Хотя на моем лице не отразилось никаких чувств, я чувствовал, что все смотрят на меня чуть ли не с завистью – это был чрезвычайно высокий балл как для выпускных экзаменов и, возможно, я стану лучшим в отряде, о чем никогда ранее не мог и помыслить. Но это меня не волновало. Я слушал далее одним ухом, мысленно уже пребывая на свободе.
– Похоже, даже тебя удалось чему-то научить, Сандерс, – скривился Кито, недовольный, что довольно низкие оценки по его предметам – управлению временем и основам гражданского сознания – не смогли испортить мне общую картину.

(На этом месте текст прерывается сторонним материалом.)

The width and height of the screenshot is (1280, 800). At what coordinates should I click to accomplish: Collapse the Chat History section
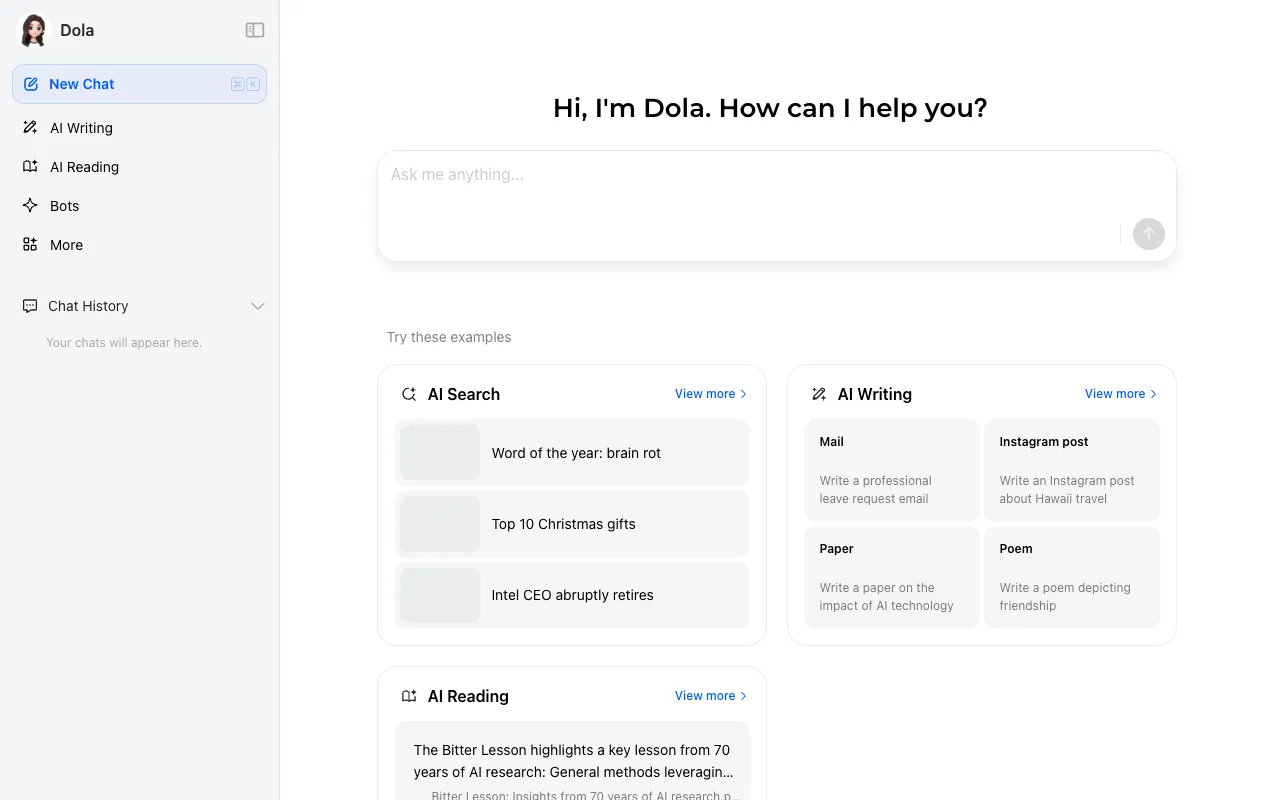[258, 306]
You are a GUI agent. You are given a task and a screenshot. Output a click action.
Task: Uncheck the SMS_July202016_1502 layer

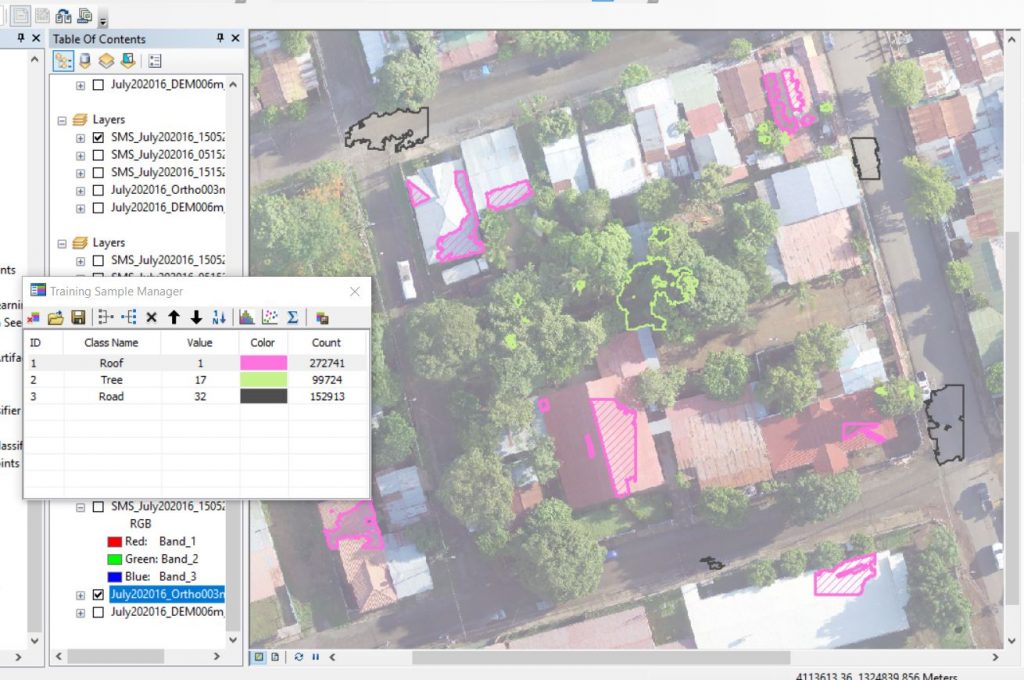click(97, 138)
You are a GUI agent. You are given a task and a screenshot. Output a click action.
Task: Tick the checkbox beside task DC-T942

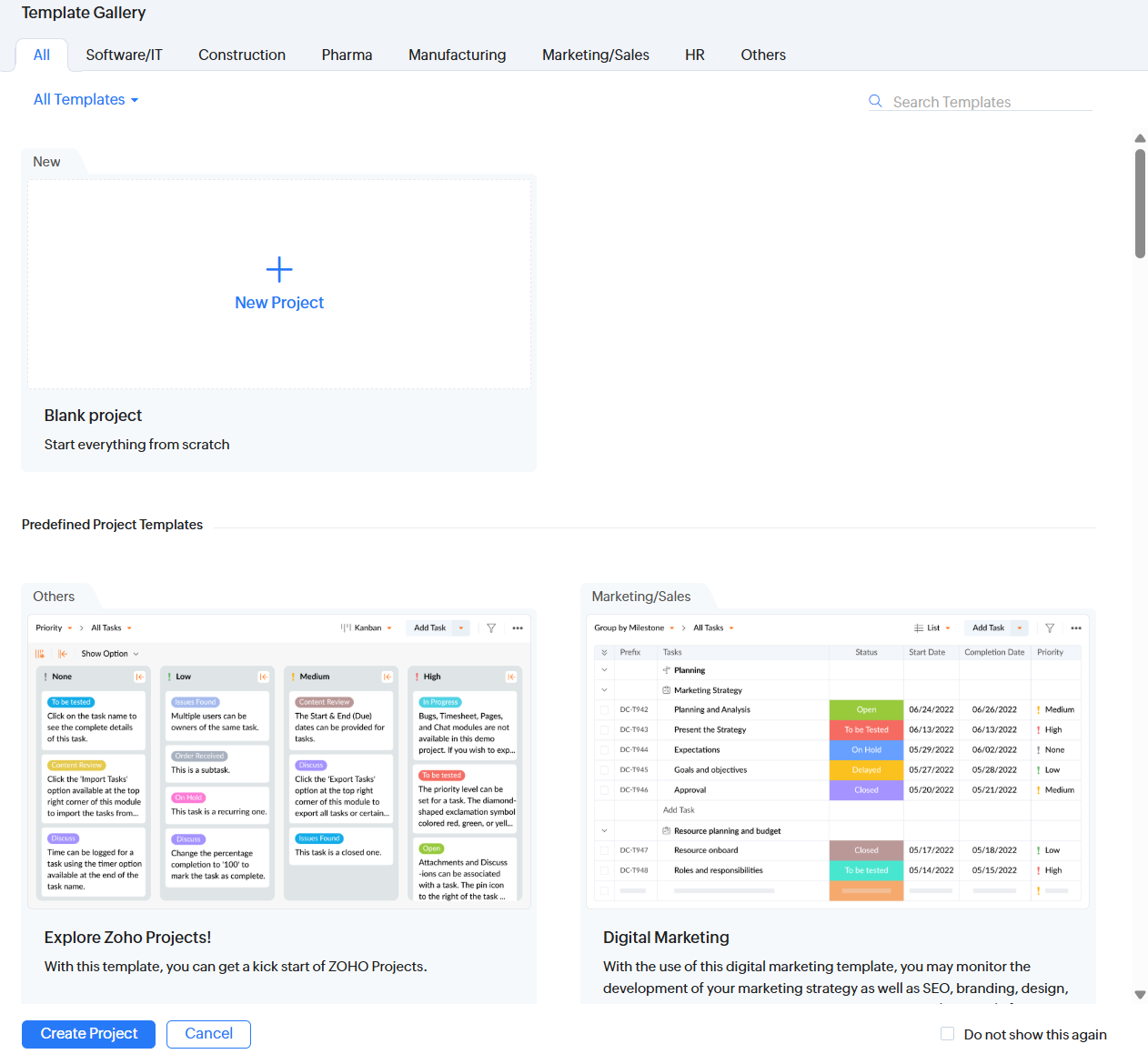pyautogui.click(x=604, y=709)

Я не удержался от мрачной улыбки, узнав, что у Паоло Торричелли средний балл – 78, причем он провалился даже по физике и математике, которые считал своим коньком. Поль выглядел просто жалко. Он оказался всего лишь седьмым в отряде – сразу за Шоном, ухитрившимся набрать 80. Худшим баллом был 69, которые наскреб себе Серега Парфенов – не так уж и плохо для «черного отряда».

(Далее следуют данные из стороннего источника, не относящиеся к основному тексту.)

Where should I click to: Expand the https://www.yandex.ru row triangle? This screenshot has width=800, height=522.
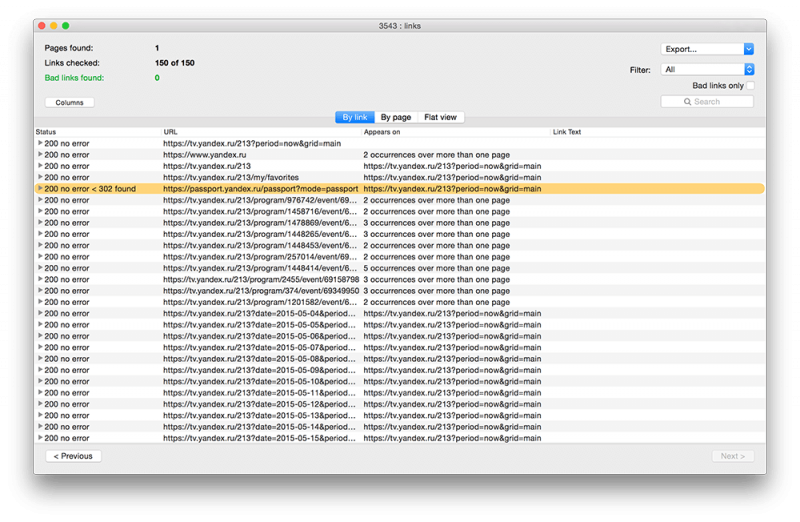coord(40,155)
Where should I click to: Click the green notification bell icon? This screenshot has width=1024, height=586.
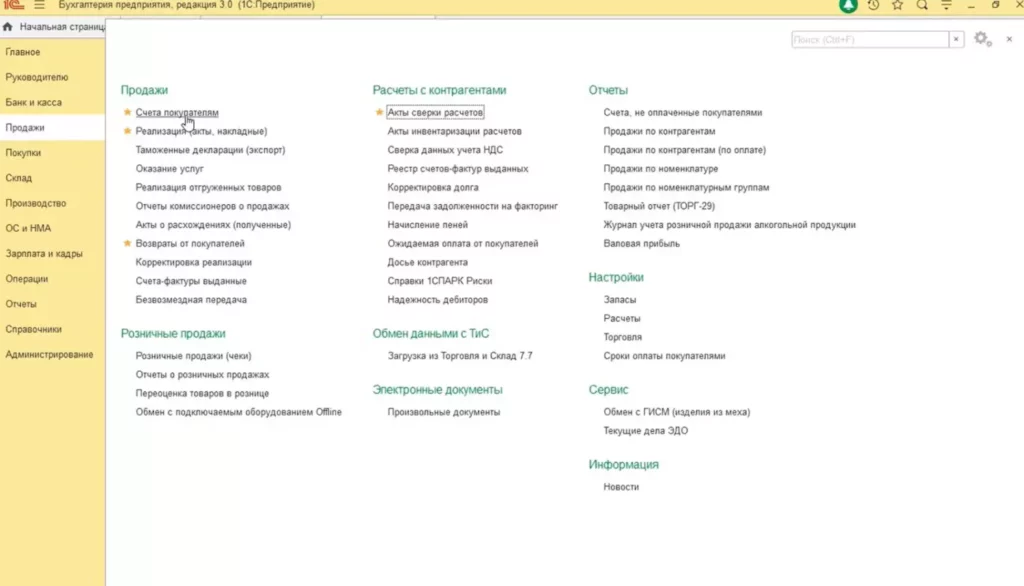pyautogui.click(x=849, y=6)
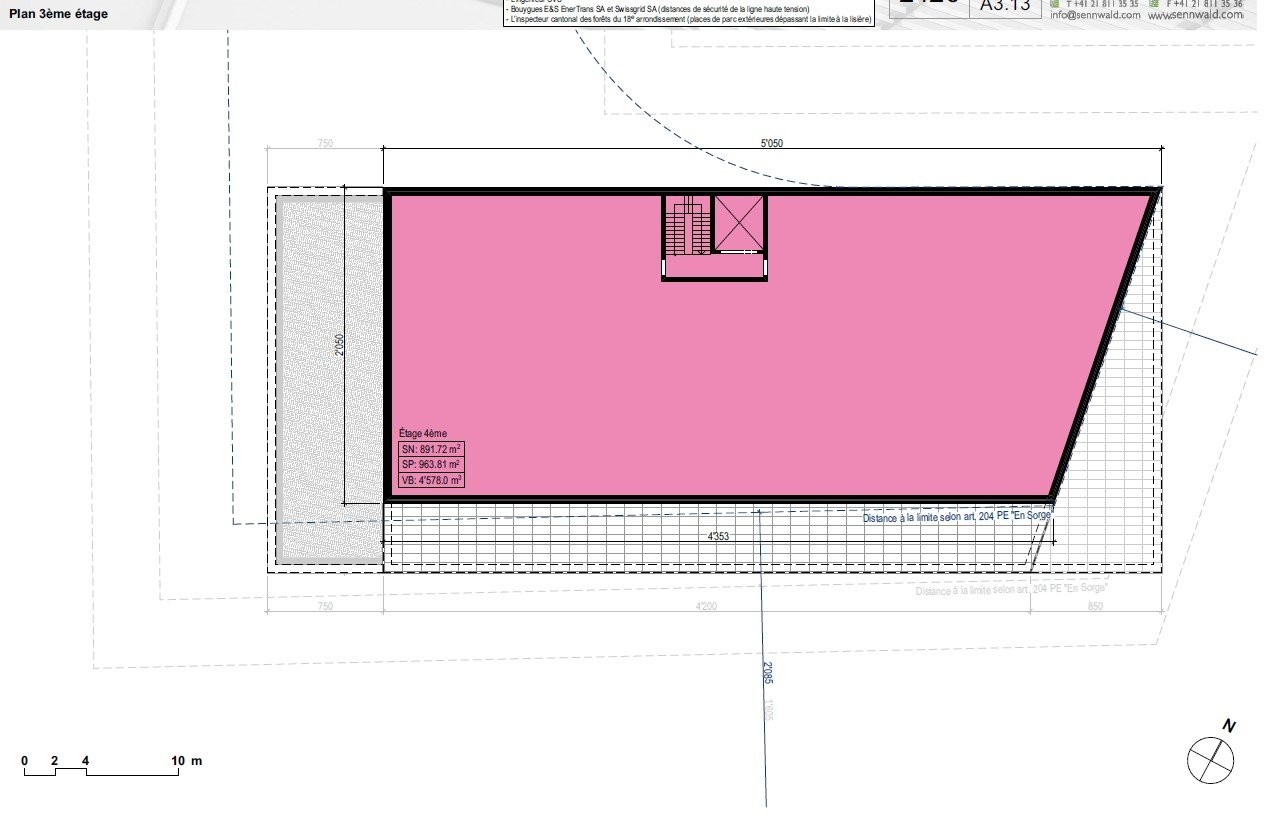Open the info@sennwald.com email link
This screenshot has height=820, width=1270.
[x=1095, y=15]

– Итак, на этот раз все вы набрали проходные 60 баллов, так что на повторный курс никто не остался. Я этим весьма удивлен, – подвел итоги куратор. – Теперь все более или менее знают, на что рассчитывать. Если ваши баллы не удовлетворяют требования тех учебных заведений, куда вас намерен был направить грантодатель, или если вы так и не получили грант, педагогический совет сам определит вашу специальность. Вы будете вызваны на консультативное собеседование в течение следующих 48 часов. Точное время вашей очереди будет вам сообщено. Хочу так же сказать, что хотя академический год завершен, правила поведения и график дежурства никто не отменял, а свободное время теперь не стоит тратить попусту – занятия спортом (большинству из вас это очень пригодится), самообразование, культурно-творческая деятельность – я прослежу, чтобы оставшиеся дни не стали для вас вредным бездельем. Завтра же должна быть произведена генеральная уборка территории. Староста – разбейте отряд на группы и позаботьтесь, чтобы каждый знал свой участок работы. Вы поняли?!

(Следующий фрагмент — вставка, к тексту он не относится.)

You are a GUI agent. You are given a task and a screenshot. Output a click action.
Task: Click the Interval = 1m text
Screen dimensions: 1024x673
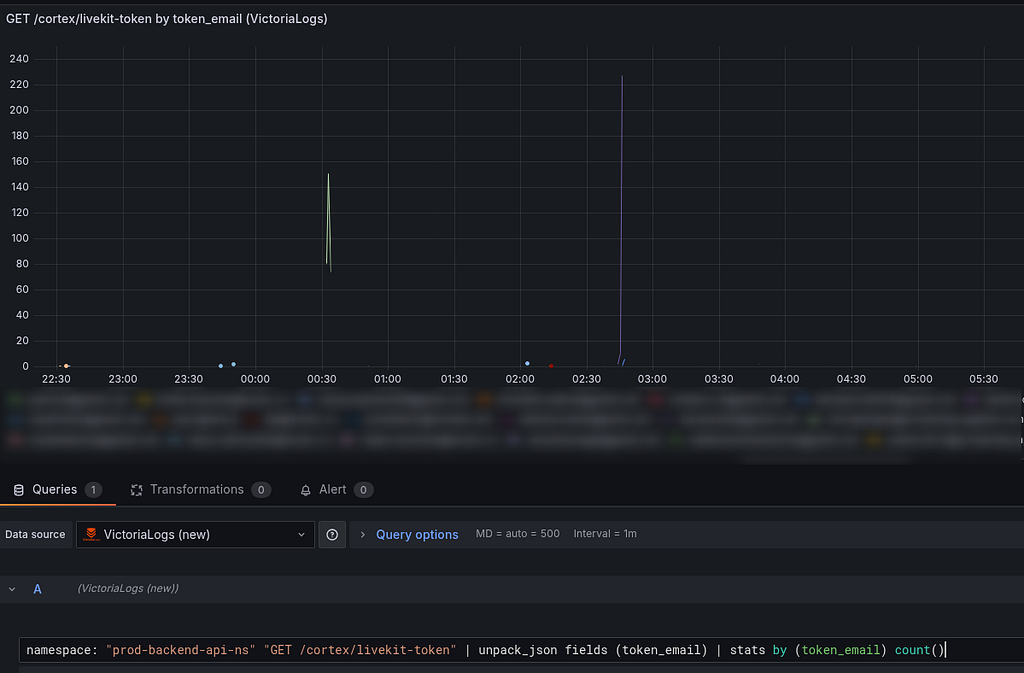pos(605,533)
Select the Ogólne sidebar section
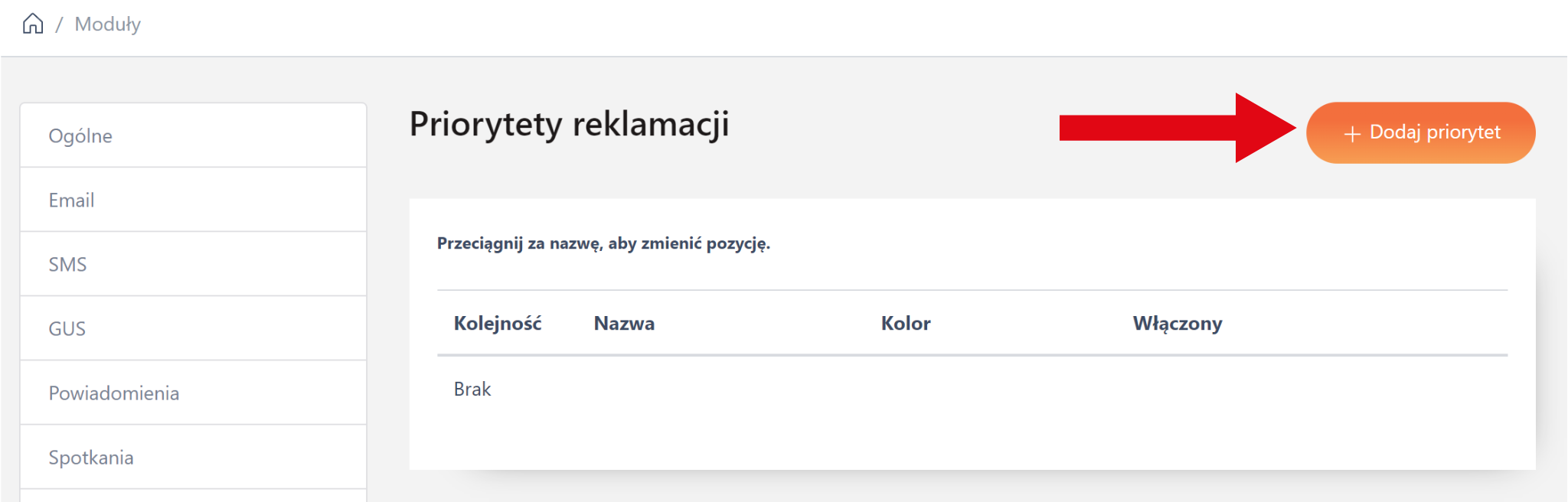 [x=80, y=136]
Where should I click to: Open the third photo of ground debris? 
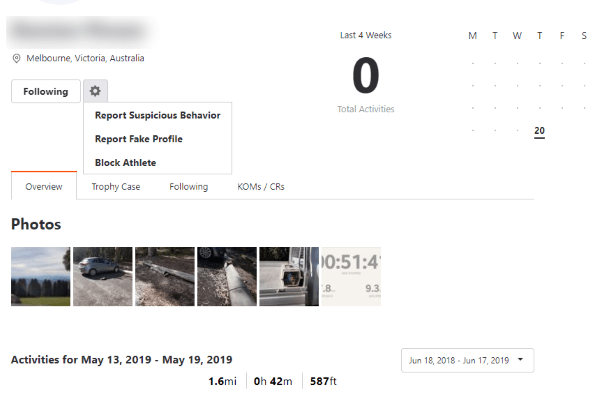pos(164,276)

– Да, сэр!!! – прокатился по аудитории радостный хор.
27 июня 2079 г., вторник. 749-ый день.
Генеральная уборка никогда еще не проходила в столь оживленной атмосфере. Некоторые ученики, казалось, парили над территорией, смеялись, шутили и сияли намного ярче июньского австралийского солнца. Другие наоборот, были угрюмы, молчаливы и задумчивы. Каждый из них мысленно уже был на свободе, которую каждый представлял себе по-разному – многие забыли, как она выглядит, а некоторые и вовсе никогда ее прежде не знали. Сложно сказать, к какой категории следовало причислить меня. Я пока еще запрещал себе думать о том, что ждет меня за стенами интерната. Нет, еще не время. До моего избавления оставались считанные дни на календаре, но некое шестое чувство подсказывало, что мои испытания здесь еще не окончены.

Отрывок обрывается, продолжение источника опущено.